» **Action item**
Leave out every picture, and output exactly the lines from the line containing "The image size is (1054, 584)." through the last line of the data.

» **Dataset extract**
• • • •

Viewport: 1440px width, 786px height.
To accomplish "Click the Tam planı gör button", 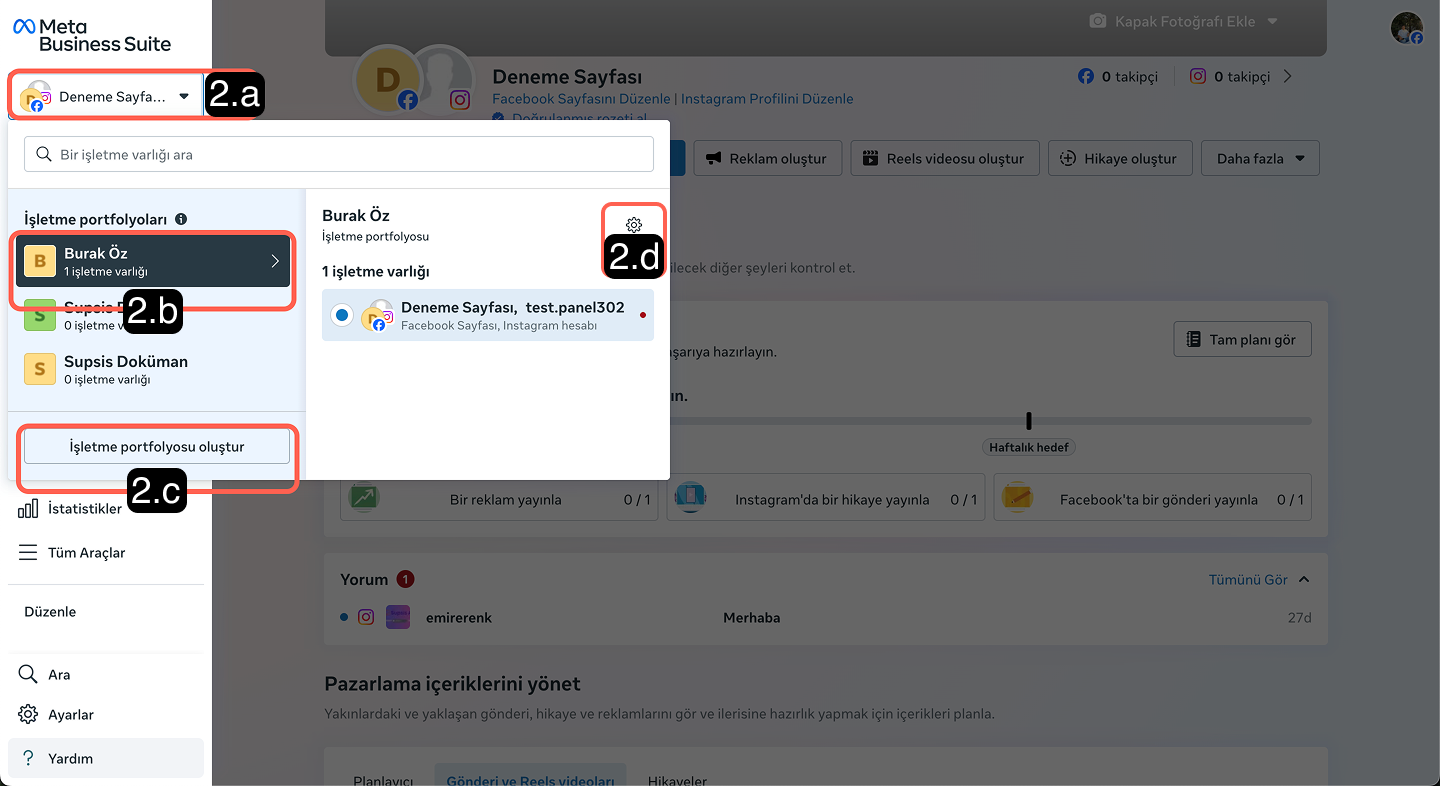I will (x=1241, y=339).
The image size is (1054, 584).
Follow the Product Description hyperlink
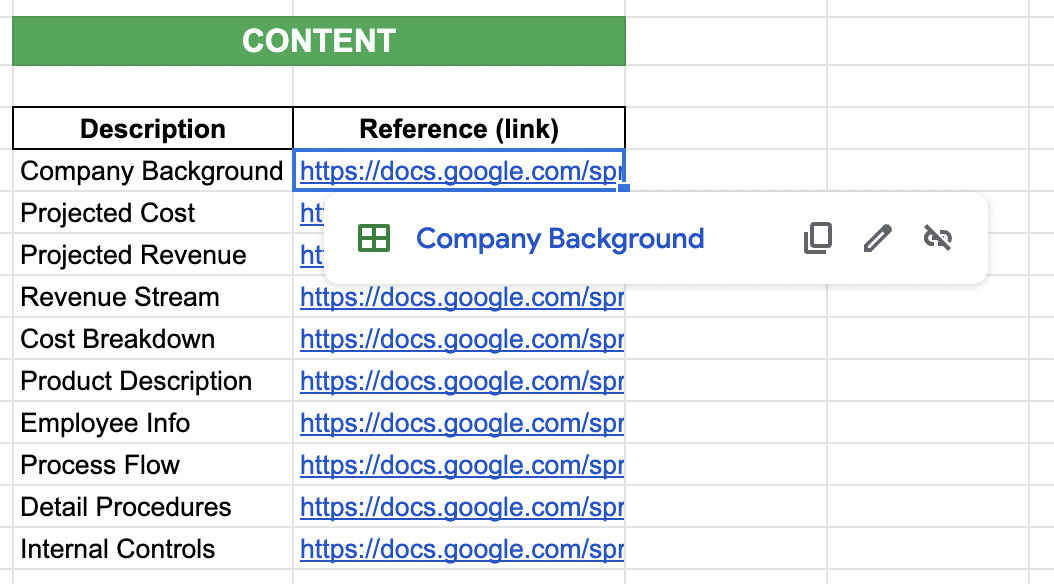[462, 381]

• • • •

» **Result**
The image size is (1054, 584).
Follow the Product Description hyperlink
[462, 381]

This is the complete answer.